昭和10年4月1日、「男女青年に対し、其の心身を鍛錬し徳性を滋養すると共に職業及実際生活に須要なる知識技能を授け以て国民たるの資質を向上せしむる」ことを目的とした青年学校令が公布され、同年10月10日から青年学校が開校した。
この青年学校は、すでに存在していた実業補習学校と青年訓練所を一つの教育機関に統合したものである。

実業補習学校は
明治26年制度化されたもので、小学校卒の勤労青少年を対象に、修身・読書・習字・算術など小学校教育の補習と併せて、職業上の簡易な知識・技術を授けることを目的とし、その数は昭和9年には15.315校に達していた。

青年訓練所は、
大正15年(1926)4月20日に公布された「青年訓練所令」によって設立された、陸軍省と文部省の管理下に置かれた軍事教育機関だった。
対象は16才から20才までの勤労青少年(男子)で、実業補習学校終了から兵役までの空白期間を埋める形になっていた。
同年7月、公私合わせて15.523校が一斉に開設された。
 義務教育終了後の全青少年を直接管理し、「帝国臣民」としての公民教育を施そうとしたのである。
ところが、小学校の校門には、高等小学校、実業補習学校、青年訓練所の三つの看板がかかげられるのが通例となり、教育制度体系に混乱を引き起こすもととなった。
このため、青年訓練所発足後1年足らずして、実業補習学校との合併論が浮上し、昭和5.6年頃になると、青年期教育全体の再編成構想の一環として双方を合併し、新たに青年学校を設置する案が文部省で策定される。
文部省原案による青年学校は、社会的教育機関という性格が強かったが、これに軍部が反発し、逆に「合併して青年訓練所となす」案を強硬に主張した。論議は平行し10年になってようやく制度下にこぎつけた。

青年学校の課程
普通科と本科からなり、普通科が2年、本科が男子5年、女子3年で、地域の状況により男子4年女子2年とすることもできた。
普通科は尋常卒、本科は高等小学校卒業者だった。

青年学校の義務教育課
昭和12年7月、日中戦争の勃発とともに、日本は本格的な戦時体制へと突入していった。
この情勢のなかで4月、「青年学校令」が改正され、男子青年学校は義務制度化された。
高度国防国家体制の確立が叫ばれるなかで、国体観念の強化、兵士予備軍の育成、軍需生産体制への適応を、いっそうおしすすめるためだった。
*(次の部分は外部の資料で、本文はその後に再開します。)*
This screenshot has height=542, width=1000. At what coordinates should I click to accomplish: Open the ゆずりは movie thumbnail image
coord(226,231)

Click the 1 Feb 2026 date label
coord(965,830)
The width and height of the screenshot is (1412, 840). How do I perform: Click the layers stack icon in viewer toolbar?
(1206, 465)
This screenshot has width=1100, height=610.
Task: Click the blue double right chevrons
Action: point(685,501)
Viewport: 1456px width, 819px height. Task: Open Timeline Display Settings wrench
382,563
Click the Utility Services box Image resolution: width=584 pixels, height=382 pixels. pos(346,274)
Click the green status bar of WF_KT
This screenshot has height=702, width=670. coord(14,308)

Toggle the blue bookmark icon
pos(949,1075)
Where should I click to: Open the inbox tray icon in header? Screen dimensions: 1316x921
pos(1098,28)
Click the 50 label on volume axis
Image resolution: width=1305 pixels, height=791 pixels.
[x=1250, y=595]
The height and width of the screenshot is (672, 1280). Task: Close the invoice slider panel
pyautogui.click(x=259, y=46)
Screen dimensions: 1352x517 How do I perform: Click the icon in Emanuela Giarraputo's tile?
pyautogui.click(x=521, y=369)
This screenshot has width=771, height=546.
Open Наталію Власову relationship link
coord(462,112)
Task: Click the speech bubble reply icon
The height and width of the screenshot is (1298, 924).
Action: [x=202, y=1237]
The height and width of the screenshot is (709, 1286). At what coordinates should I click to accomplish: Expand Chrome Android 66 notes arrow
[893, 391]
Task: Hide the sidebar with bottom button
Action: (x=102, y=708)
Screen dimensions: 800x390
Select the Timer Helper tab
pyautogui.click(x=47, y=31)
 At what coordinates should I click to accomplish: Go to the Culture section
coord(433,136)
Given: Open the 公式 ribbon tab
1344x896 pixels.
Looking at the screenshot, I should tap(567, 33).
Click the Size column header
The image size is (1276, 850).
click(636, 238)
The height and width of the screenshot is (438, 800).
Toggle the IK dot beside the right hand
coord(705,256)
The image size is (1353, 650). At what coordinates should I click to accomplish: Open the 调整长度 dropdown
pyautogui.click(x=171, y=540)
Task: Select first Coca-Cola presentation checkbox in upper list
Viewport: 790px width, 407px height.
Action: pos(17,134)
これによって、満12歳以上19歳未満の上級進学者以外の男子はすべて青年学校へ就学しなければならなくなった。
また義務制度にともない、工場・事業所など企業内の私立青年学校が奨励された。
義務化実施には私立青年学校の普及が必要だった。
しかし義務制化は、同年から一学年ずつ実施していき、20年に完了するはずだったが、戦争の激化と敗戦によって、完全な実施をみることはなかった。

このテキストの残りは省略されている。